È vero che Elsa non ha par­lato che di ciò che ha cono­sciuto: sua madre, il padre uffi­ciale da cui ha preso il cognome e quello bio­lo­gico, i fra­telli («che io tra­sformo in cugini in Men­zo­gna e sor­ti­le­gio»), gli amori e gli amici. È però altret­tanto vero che tutta que­sta mate­ria umana, stretta fra un biso­gno di con­fes­sione più auten­tico addi­rit­tura di quello di Rous­seau e un istinto nativo della fin­zione, non ha biso­gno di con­ser­vare una strin­gente somi­glianza col modello di par­tenza per giun­gere al suo supremo grado di verità. Sem­mai, è vero il con­tra­rio, per­ché la scrit­tura non fa che rive­lare l’archetipo nasco­sto nell’esistenza del sin­golo («sono là, da secoli, io li ho sem­pli­ce­mente messi sotto la luce del nostro tempo»).
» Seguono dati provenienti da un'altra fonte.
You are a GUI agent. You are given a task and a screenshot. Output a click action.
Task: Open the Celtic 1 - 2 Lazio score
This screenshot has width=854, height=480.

Ciò signi­fica che qua­lun­que «modello» Elsa abbia tenuto di fronte men­tre imma­gi­nava i suoi romanzi, è vero e irri­co­no­sci­bile nello stesso tempo. Ne è stata rica­vata un’essenza, simile alle anime che Dante spreme dalle vite dei suoi per­so­naggi: corpi imma­te­riali che però pati­scono, mol­ti­pli­cati, tutte le gioie e tutti i dolori della greve esi­stenza ter­rena. Più che un metodo, Elsa Morante sta con­fi­dando al suo tra­dut­tore una potenza psi­chica che ha finito per distrug­gerla, un eser­ci­zio della memo­ria che ha l’efficacia di un sacra­mento e l’incertezza di un’ordalia. Un modo di scri­vere, infine, che non è stato altro, per que­sta divina bar­bara, che l’unica strada da per­cor­rere per vivere fino in fondo la sua vita.